**Task prompt**
Convert every line of the entries below into a Markdown table with the columns Row and Line, numbering the rows and leaving out blank lines.

:: Records for the exercise ::

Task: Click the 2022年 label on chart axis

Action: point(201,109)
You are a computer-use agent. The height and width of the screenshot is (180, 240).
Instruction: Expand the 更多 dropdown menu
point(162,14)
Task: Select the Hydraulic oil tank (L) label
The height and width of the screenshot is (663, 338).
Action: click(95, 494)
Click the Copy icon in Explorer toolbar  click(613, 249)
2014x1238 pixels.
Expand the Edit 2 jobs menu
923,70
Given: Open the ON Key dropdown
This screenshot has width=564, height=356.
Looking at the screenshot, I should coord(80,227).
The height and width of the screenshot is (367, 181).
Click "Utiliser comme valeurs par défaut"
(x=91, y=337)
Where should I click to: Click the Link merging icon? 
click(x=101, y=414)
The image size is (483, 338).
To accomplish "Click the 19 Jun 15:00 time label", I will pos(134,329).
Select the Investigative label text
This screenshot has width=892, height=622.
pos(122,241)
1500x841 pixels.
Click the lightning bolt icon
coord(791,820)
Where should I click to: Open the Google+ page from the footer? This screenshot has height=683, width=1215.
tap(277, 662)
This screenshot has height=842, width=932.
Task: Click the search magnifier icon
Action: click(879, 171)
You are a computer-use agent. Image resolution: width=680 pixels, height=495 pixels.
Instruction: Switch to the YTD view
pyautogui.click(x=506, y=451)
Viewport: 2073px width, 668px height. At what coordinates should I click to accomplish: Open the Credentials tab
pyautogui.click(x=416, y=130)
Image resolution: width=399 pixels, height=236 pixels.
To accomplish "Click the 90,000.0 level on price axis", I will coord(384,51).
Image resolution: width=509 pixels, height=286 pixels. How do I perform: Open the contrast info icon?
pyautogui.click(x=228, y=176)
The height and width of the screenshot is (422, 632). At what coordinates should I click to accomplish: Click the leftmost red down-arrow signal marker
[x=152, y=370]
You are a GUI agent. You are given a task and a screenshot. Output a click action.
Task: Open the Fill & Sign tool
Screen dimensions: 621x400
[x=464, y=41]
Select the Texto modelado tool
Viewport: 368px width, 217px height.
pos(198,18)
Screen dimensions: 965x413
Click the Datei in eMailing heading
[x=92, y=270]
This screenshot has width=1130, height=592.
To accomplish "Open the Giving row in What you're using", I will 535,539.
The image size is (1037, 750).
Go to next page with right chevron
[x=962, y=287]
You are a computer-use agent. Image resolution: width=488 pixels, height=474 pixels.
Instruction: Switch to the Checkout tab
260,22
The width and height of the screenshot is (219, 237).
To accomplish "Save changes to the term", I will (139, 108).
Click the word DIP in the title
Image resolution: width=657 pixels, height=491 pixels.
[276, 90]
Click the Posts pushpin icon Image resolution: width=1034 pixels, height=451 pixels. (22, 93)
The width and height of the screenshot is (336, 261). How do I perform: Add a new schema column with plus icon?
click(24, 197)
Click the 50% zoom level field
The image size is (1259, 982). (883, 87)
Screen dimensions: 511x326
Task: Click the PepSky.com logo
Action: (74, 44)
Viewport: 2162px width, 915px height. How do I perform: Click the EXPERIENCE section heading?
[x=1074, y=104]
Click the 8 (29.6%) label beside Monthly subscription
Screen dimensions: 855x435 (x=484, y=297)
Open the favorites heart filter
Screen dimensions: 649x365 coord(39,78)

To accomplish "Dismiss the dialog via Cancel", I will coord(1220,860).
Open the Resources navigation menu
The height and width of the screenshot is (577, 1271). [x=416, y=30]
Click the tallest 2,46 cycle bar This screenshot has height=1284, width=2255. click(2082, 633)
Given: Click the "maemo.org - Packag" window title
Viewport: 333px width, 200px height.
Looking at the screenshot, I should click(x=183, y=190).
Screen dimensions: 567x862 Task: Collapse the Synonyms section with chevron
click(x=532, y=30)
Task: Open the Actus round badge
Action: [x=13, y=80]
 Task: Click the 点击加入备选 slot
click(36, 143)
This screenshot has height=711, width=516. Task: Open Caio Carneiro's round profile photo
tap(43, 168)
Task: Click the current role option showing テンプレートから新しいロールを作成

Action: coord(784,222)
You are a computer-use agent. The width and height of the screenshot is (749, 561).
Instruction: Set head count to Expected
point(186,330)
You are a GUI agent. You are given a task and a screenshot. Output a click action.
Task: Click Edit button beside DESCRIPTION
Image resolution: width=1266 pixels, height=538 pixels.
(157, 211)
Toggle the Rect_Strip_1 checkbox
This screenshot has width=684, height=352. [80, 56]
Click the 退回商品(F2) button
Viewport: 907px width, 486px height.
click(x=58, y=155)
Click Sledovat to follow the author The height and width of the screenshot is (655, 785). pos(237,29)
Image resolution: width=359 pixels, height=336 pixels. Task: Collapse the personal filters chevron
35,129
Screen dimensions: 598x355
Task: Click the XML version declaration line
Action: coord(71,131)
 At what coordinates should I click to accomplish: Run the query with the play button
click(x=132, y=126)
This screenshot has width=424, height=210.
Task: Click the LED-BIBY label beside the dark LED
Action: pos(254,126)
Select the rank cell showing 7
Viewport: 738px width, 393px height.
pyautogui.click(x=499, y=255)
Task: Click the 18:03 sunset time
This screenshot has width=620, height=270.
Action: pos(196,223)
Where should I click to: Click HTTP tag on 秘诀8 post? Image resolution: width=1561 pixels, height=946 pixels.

:::

**The response**
| Row | Line |
|---|---|
| 1 | Task: Click the 2022年 label on chart axis |
| 2 | Action: point(201,109) |
| 3 | You are a computer-use agent. The height and width of the screenshot is (180, 240). |
| 4 | Instruction: Expand the 更多 dropdown menu |
| 5 | point(162,14) |
| 6 | Task: Select the Hydraulic oil tank (L) label |
| 7 | The height and width of the screenshot is (663, 338). |
| 8 | Action: click(95, 494) |
| 9 | Click the Copy icon in Explorer toolbar  click(613, 249) |
| 10 | 2014x1238 pixels. |
| 11 | Expand the Edit 2 jobs menu |
| 12 | 923,70 |
| 13 | Given: Open the ON Key dropdown |
| 14 | This screenshot has width=564, height=356. |
| 15 | Looking at the screenshot, I should coord(80,227). |
| 16 | The height and width of the screenshot is (367, 181). |
| 17 | Click "Utiliser comme valeurs par défaut" |
| 18 | (x=91, y=337) |
| 19 | Where should I click to: Click the Link merging icon?  |
| 20 | click(x=101, y=414) |
| 21 | The image size is (483, 338). |
| 22 | To accomplish "Click the 19 Jun 15:00 time label", I will pos(134,329). |
| 23 | Select the Investigative label text |
| 24 | This screenshot has width=892, height=622. |
| 25 | pos(122,241) |
| 26 | 1500x841 pixels. |
| 27 | Click the lightning bolt icon |
| 28 | coord(791,820) |
| 29 | Where should I click to: Open the Google+ page from the footer? This screenshot has height=683, width=1215. |
| 30 | tap(277, 662) |
| 31 | This screenshot has height=842, width=932. |
| 32 | Task: Click the search magnifier icon |
| 33 | Action: click(879, 171) |
| 34 | You are a computer-use agent. Image resolution: width=680 pixels, height=495 pixels. |
| 35 | Instruction: Switch to the YTD view |
| 36 | pyautogui.click(x=506, y=451) |
| 37 | Viewport: 2073px width, 668px height. At what coordinates should I click to accomplish: Open the Credentials tab |
| 38 | pyautogui.click(x=416, y=130) |
| 39 | Image resolution: width=399 pixels, height=236 pixels. |
| 40 | To accomplish "Click the 90,000.0 level on price axis", I will coord(384,51). |
| 41 | Image resolution: width=509 pixels, height=286 pixels. How do I perform: Open the contrast info icon? |
| 42 | pyautogui.click(x=228, y=176) |
| 43 | The height and width of the screenshot is (422, 632). At what coordinates should I click to accomplish: Click the leftmost red down-arrow signal marker |
| 44 | [x=152, y=370] |
| 45 | You are a GUI agent. You are given a task and a screenshot. Output a click action. |
| 46 | Task: Open the Fill & Sign tool |
| 47 | Screen dimensions: 621x400 |
| 48 | [x=464, y=41] |
| 49 | Select the Texto modelado tool |
| 50 | Viewport: 368px width, 217px height. |
| 51 | pos(198,18) |
| 52 | Screen dimensions: 965x413 |
| 53 | Click the Datei in eMailing heading |
| 54 | [x=92, y=270] |
| 55 | This screenshot has width=1130, height=592. |
| 56 | To accomplish "Open the Giving row in What you're using", I will 535,539. |
| 57 | The image size is (1037, 750). |
| 58 | Go to next page with right chevron |
| 59 | [x=962, y=287] |
| 60 | You are a computer-use agent. Image resolution: width=488 pixels, height=474 pixels. |
| 61 | Instruction: Switch to the Checkout tab |
| 62 | 260,22 |
| 63 | The width and height of the screenshot is (219, 237). |
| 64 | To accomplish "Save changes to the term", I will (139, 108). |
| 65 | Click the word DIP in the title |
| 66 | Image resolution: width=657 pixels, height=491 pixels. |
| 67 | [276, 90] |
| 68 | Click the Posts pushpin icon Image resolution: width=1034 pixels, height=451 pixels. (22, 93) |
| 69 | The width and height of the screenshot is (336, 261). How do I perform: Add a new schema column with plus icon? |
| 70 | click(24, 197) |
| 71 | Click the 50% zoom level field |
| 72 | The image size is (1259, 982). (883, 87) |
| 73 | Screen dimensions: 511x326 |
| 74 | Task: Click the PepSky.com logo |
| 75 | Action: (74, 44) |
| 76 | Viewport: 2162px width, 915px height. How do I perform: Click the EXPERIENCE section heading? |
| 77 | [x=1074, y=104] |
| 78 | Click the 8 (29.6%) label beside Monthly subscription |
| 79 | Screen dimensions: 855x435 (x=484, y=297) |
| 80 | Open the favorites heart filter |
| 81 | Screen dimensions: 649x365 coord(39,78) |
| 82 | To accomplish "Dismiss the dialog via Cancel", I will coord(1220,860). |
| 83 | Open the Resources navigation menu |
| 84 | The height and width of the screenshot is (577, 1271). [x=416, y=30] |
| 85 | Click the tallest 2,46 cycle bar This screenshot has height=1284, width=2255. click(2082, 633) |
| 86 | Given: Click the "maemo.org - Packag" window title |
| 87 | Viewport: 333px width, 200px height. |
| 88 | Looking at the screenshot, I should click(x=183, y=190). |
| 89 | Screen dimensions: 567x862 Task: Collapse the Synonyms section with chevron |
| 90 | click(x=532, y=30) |
| 91 | Task: Open the Actus round badge |
| 92 | Action: [x=13, y=80] |
| 93 |  Task: Click the 点击加入备选 slot |
| 94 | click(36, 143) |
| 95 | This screenshot has height=711, width=516. Task: Open Caio Carneiro's round profile photo |
| 96 | tap(43, 168) |
| 97 | Task: Click the current role option showing テンプレートから新しいロールを作成 |
| 98 | Action: coord(784,222) |
| 99 | You are a computer-use agent. The width and height of the screenshot is (749, 561). |
| 100 | Instruction: Set head count to Expected |
| 101 | point(186,330) |
| 102 | You are a GUI agent. You are given a task and a screenshot. Output a click action. |
| 103 | Task: Click Edit button beside DESCRIPTION |
| 104 | Image resolution: width=1266 pixels, height=538 pixels. |
| 105 | (157, 211) |
| 106 | Toggle the Rect_Strip_1 checkbox |
| 107 | This screenshot has width=684, height=352. [80, 56] |
| 108 | Click the 退回商品(F2) button |
| 109 | Viewport: 907px width, 486px height. |
| 110 | click(x=58, y=155) |
| 111 | Click Sledovat to follow the author The height and width of the screenshot is (655, 785). pos(237,29) |
| 112 | Image resolution: width=359 pixels, height=336 pixels. Task: Collapse the personal filters chevron |
| 113 | 35,129 |
| 114 | Screen dimensions: 598x355 |
| 115 | Task: Click the XML version declaration line |
| 116 | Action: coord(71,131) |
| 117 |  At what coordinates should I click to accomplish: Run the query with the play button |
| 118 | click(x=132, y=126) |
| 119 | This screenshot has width=424, height=210. |
| 120 | Task: Click the LED-BIBY label beside the dark LED |
| 121 | Action: pos(254,126) |
| 122 | Select the rank cell showing 7 |
| 123 | Viewport: 738px width, 393px height. |
| 124 | pyautogui.click(x=499, y=255) |
| 125 | Task: Click the 18:03 sunset time |
| 126 | This screenshot has width=620, height=270. |
| 127 | Action: pos(196,223) |
| 128 | Where should I click to: Click HTTP tag on 秘诀8 post? Image resolution: width=1561 pixels, height=946 pixels. |